Results and discussion

Test results
Key result
Species / strain:
S. typhimurium TA 1535, TA 1537, TA 98, TA 100 and TA 102
Metabolic activation:
with and without
Genotoxicity:
positive
Cytotoxicity / choice of top concentrations:
cytotoxicity
Vehicle controls validity:
valid
Untreated negative controls validity:
not examined
Positive controls validity:
valid
Additional information on results:
Toxic effects, evidenced by a reduction in the number of revertants, occurred in strain TA 1537 (without S9 mix) and in strain TA 102 (with S9 mix) at the highest investigated dose in experiment I.

The plates incubated with the test article showed normal background growth up to 5000.0 µg/plate with and without S9 mix in all strains used.

Up to the highest investigated dose a significant, dose-dependent increase in the number of revertants was observed in the strains TA 1535 and TA 100 with and without metabolic activation in experiment I and II.

No substantial increases in revertant colony numbers were observed following treatment with FAT 92'348/A (Lanasol Rot 2G roh trocken) at any dose level, either in the presence or absence of metabolic activation (S9 mix) in the strains TA 1537, TA 98 and TA 102.

A slight increase in revertant colony numbers was found in strain TA 98 (without S9 mix) at 5000.0 µg/plate in experiment I and in strain TA 102 at 3000.0 µg/plate (with S9 mix) in experiment II. These results are considered not to be biologically relevant since they could not be reproduced in the independent experiment.
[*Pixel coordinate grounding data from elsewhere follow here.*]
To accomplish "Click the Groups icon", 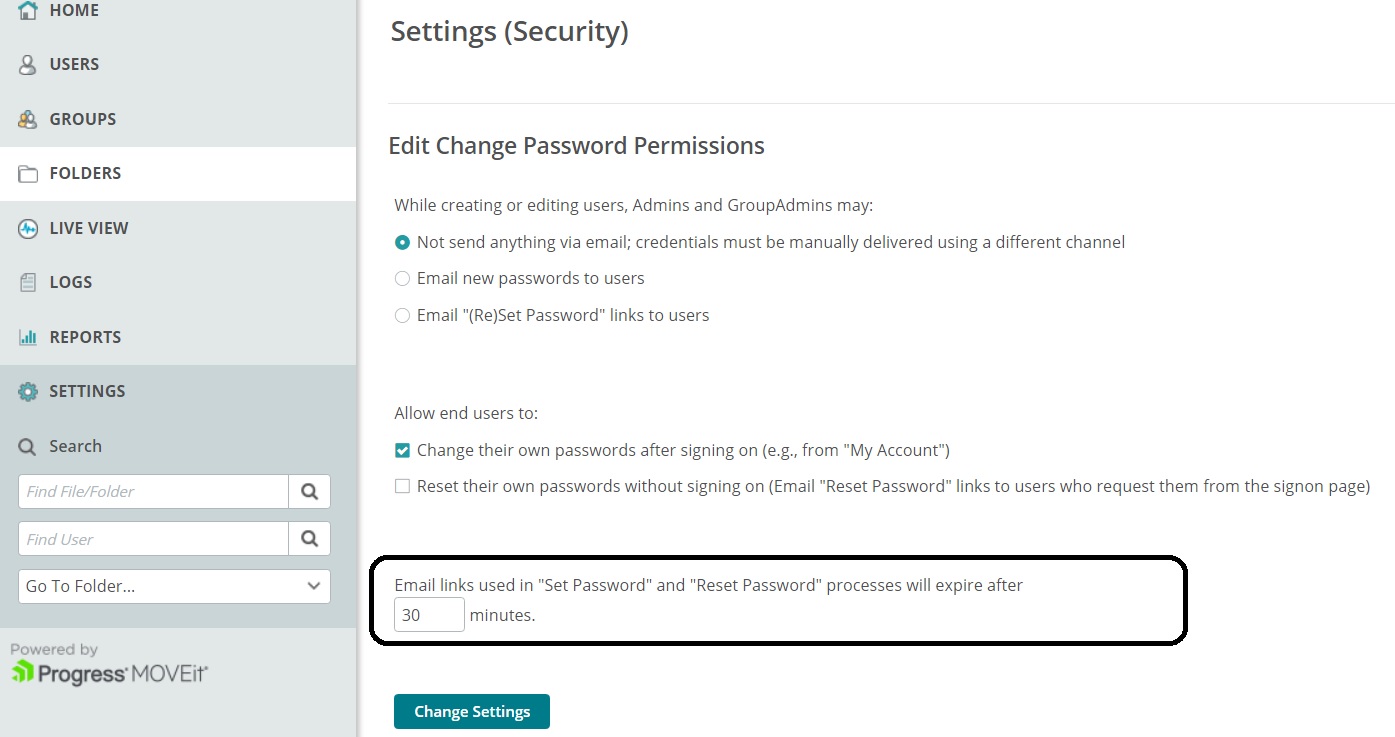I will point(27,118).
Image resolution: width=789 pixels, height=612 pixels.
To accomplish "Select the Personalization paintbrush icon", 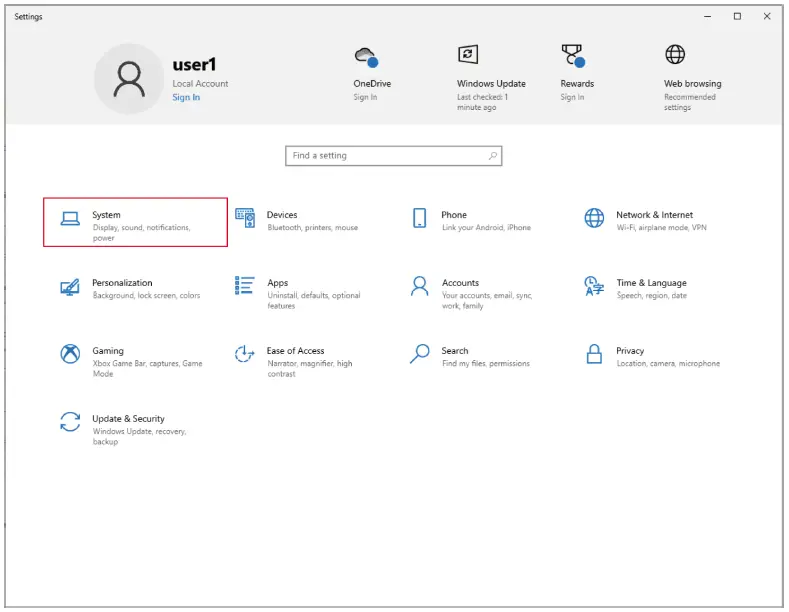I will point(70,287).
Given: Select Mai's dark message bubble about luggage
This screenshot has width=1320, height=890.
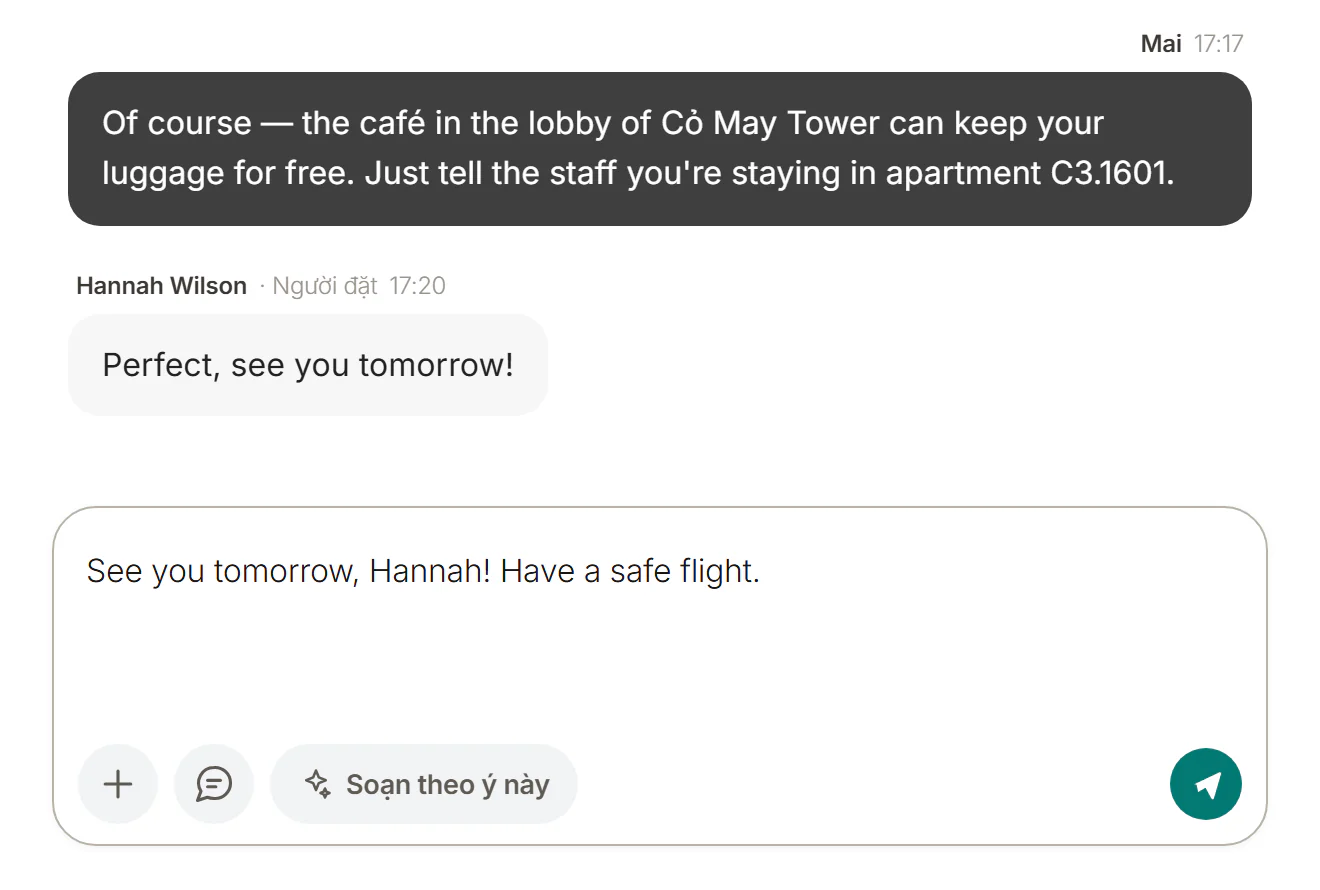Looking at the screenshot, I should (x=660, y=149).
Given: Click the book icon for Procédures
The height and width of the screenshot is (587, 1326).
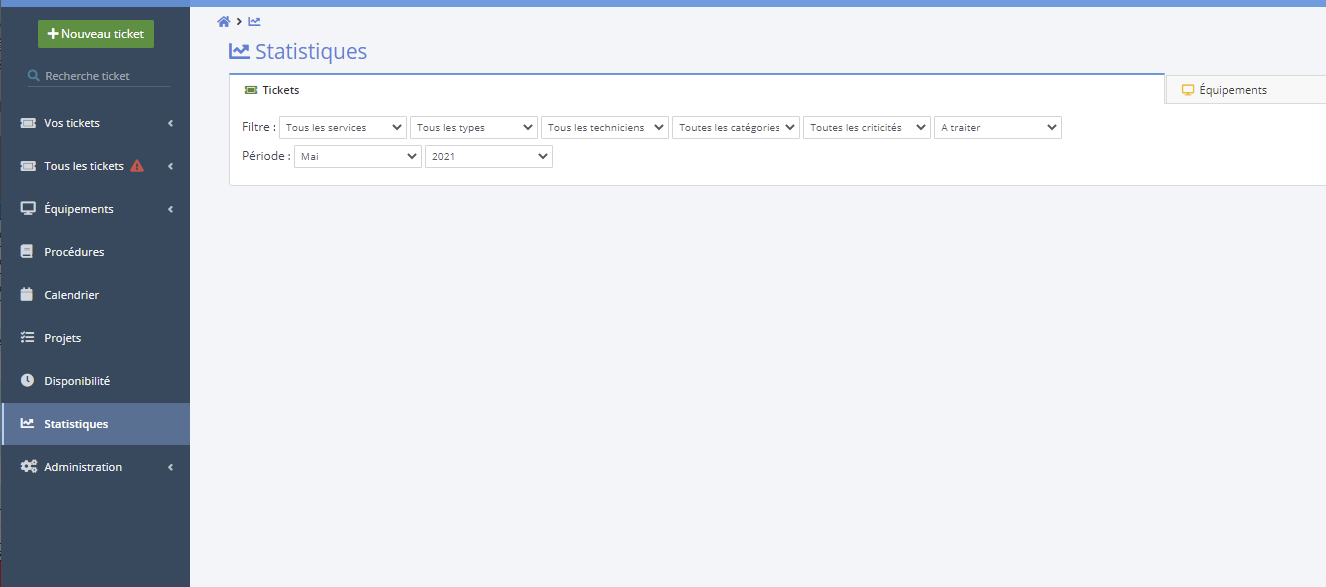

Appropriate reference mutagens were used as positive controls and showed a distinct increase in induced revertant colonies.
Remarks on result:
other: all strains/cell types tested

Any other information on results incl. tables

None

Applicant's summary and conclusion

Conclusions:
FAT 92'348/A (Lanasol Rot 2G roh trocken) is considered to be mutagenic in this Salmonella typhimurium reverse mutation assay.
Executive summary:

This study was performed to investigate the potential of FAT 92348/A (Lanasol Rot 2G roh trocken) to induce gene mutations according to the plate incorporation test using the Salmonella typhimurium strains TA 1535, TA 1537, TA 98, TA 100, and TA 102.

This study followed the procedures indicated by the following internationally accepted guidelines and recommendations:

First Addendum to OECD Guidelines for Testing of Chemicals - Section 4, No. 471, "Salmonella typhimurium, Reverse Mutation Assay", adopted May 26, 1983 and EEC Directive 79/831, Annex V, B 14. The study was performed in compliance with GLP.

The assay was performed in two independent experiments both with and without liver microsomal activation. Each concentration, including the controls, was tested in triplicate. The test article was tested at the following concentrations:

Experiment I : 33.3; 100.0; 333.3; 1000.0; 2500.0 and 5000.0 µg/plate

Experiment II: 500.0; 1000.0; 2000.0; 3000.0; 4000.0 and 5000.0 µg/plate

Toxic effects, evidenced by a reduction in the number of revertants, occurred in strain TA 1537 (without S9 mix) and in strain TA 102 (with S9 mix) at the highest investigated dose in experiment I.

The plates incubated with the test article showed normal background growth up to 5000.0 µg/plate with and without S9 mix in all strains used. Up to the highest investigated dose a significant dose-dependent increase in the number of revertants was observed in the strains TA 1535 and TA 100 with and without metabolic activation in experiment I and II. Appropriate reference mutagens were used as positive controls and showed a distinct increase of induced revertant colonies.

In conclusion, it can be stated that during the described mutagenicity test and under the experimental conditions reported, the test article induced point mutations by base pair changes in the genome of the strains TA 1535 and TA 100. Therefore, FAT 92'348/A (Lanasol Rot 2G roh trocken) is considered to be mutagenic in this Salmonella typhimurium reverse mutation assay.